In 1999, the HCJ ruled that the ISA’s interrogation methods, which include “physical means” – a euphemism for torture – are unacceptable and prohibited

The court refused to consider the claims about wrongful interrogation methods practiced in the Facility, maintaining that specific and concrete claims should first be placed before the competent authorities. The petition was therefore limited to the question of the secrecy of the Facility’s physical location.[2] Recently, in January 2011, seven years after it was filed, the court dismissed the petition, noting in its judgment that “the Facility undergoes routine external inspections”, and that “The review bodies will presumably hold thorough inspections of the holding conditions and ensure that they are in keeping with the law.[3]
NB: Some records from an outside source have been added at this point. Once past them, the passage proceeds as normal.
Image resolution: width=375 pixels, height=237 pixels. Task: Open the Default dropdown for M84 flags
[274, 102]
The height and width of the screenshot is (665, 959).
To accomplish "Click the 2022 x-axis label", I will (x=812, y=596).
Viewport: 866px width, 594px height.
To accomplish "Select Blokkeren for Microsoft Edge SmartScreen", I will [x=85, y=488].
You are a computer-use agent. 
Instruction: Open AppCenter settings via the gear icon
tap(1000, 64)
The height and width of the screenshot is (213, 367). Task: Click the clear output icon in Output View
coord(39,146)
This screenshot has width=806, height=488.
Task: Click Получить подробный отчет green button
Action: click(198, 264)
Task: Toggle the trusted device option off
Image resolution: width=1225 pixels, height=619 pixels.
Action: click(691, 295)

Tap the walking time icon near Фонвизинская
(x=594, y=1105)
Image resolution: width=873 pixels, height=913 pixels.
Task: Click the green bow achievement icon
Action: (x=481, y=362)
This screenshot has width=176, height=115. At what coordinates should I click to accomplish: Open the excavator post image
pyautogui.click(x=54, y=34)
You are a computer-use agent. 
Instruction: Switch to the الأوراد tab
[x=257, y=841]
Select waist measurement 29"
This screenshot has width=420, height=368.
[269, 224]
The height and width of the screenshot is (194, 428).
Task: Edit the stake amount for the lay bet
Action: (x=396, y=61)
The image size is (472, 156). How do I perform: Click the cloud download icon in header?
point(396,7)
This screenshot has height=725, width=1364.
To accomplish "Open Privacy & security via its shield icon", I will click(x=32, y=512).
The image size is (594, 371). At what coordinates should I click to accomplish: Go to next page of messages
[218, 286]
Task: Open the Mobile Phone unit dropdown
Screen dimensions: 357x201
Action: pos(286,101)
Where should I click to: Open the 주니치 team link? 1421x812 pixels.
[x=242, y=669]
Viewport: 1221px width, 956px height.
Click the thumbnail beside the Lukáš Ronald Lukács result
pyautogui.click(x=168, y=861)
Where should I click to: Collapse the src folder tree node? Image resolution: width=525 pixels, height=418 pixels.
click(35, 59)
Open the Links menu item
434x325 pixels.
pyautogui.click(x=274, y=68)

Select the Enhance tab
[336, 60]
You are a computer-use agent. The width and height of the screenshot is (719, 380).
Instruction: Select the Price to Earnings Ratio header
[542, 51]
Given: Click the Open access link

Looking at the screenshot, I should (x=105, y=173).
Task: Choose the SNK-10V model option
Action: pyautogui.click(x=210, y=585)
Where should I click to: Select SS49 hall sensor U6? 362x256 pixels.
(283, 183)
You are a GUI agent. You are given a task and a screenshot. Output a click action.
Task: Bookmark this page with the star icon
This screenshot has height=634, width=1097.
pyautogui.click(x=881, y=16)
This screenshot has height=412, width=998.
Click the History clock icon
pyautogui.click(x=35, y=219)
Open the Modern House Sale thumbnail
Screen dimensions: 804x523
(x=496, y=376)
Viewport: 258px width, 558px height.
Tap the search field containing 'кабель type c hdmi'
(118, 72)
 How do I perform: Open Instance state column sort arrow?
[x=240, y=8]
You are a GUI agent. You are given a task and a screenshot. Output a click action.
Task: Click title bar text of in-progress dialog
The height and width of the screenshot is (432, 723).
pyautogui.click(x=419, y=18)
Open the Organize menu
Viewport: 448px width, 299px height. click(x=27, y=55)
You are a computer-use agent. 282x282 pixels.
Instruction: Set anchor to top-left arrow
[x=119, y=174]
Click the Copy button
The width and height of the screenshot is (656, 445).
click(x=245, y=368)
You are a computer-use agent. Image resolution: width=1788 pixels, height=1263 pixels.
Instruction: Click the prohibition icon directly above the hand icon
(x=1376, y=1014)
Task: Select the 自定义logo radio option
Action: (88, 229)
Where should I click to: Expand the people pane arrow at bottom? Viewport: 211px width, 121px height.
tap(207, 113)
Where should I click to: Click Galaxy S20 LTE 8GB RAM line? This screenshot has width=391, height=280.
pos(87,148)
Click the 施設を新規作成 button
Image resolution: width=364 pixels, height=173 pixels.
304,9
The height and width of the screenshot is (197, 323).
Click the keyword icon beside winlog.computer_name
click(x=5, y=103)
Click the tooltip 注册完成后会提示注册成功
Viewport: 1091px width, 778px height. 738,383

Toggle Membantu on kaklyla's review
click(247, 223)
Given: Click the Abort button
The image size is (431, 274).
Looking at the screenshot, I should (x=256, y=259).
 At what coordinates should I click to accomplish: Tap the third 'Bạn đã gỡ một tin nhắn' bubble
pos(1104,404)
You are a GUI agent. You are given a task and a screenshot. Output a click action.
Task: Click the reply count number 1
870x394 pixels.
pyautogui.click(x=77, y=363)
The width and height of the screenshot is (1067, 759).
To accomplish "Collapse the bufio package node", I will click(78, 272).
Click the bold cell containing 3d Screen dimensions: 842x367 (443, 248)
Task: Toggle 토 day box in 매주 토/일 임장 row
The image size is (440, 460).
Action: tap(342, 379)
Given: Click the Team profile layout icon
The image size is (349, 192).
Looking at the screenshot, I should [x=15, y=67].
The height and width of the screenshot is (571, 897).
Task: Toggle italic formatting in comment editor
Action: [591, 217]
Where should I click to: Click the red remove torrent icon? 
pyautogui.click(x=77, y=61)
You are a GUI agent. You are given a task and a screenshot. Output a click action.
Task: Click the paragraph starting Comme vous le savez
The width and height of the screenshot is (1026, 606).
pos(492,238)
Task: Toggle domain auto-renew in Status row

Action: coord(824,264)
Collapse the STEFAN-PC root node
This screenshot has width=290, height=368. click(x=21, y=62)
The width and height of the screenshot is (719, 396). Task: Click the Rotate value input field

Years before, the HCJ had demonstrated the same passivity and “lack of will” to handle the issue, in two individual petitions filed by HaMoked following the enforcement authorities’ refusal to open criminal investigations over concrete claims of torture in Facility 1391. Thus, in a short judgment, the HCJ rejected both petitions, in the context of which the authorities were required to investigate the complaints made by the petitioners, Palestinian residents of Nablus, who claimed they had been tortured during their imprisonment and interrogation at the secret facility.[4]

One of the petitioners recounted he had been brought to the Facility with an opaque bag over his head. On arrival at the facility, he was stripped naked in front of ten soldiers. He complained that he had been held at the facility in a tiny, dirty cell, the length of a mattress; the walls painted black, with no windows and only faint lighting. The petitioner said he had been forced to use a plastic garbage can as a toilet. The clothes he received were too large and he was not supplied with any underwear. The petitioner also claimed that throughout his detention in the Facility he had suffered from extreme cold, had not been allowed to shower for ten whole days and was deliberately deprived of sleep. During his interrogation he was tied to a chair in the “shabah” position and was even beaten by his interrogators, who also told him that he was in a secret location and that no one knew where he was and so they could hold him in detention for as long as they wanted. He was held at the Facility for about a month. Upon termination of his interrogation, he was tried for aiding a wanted person and served a prison sentence of 18 months.[5]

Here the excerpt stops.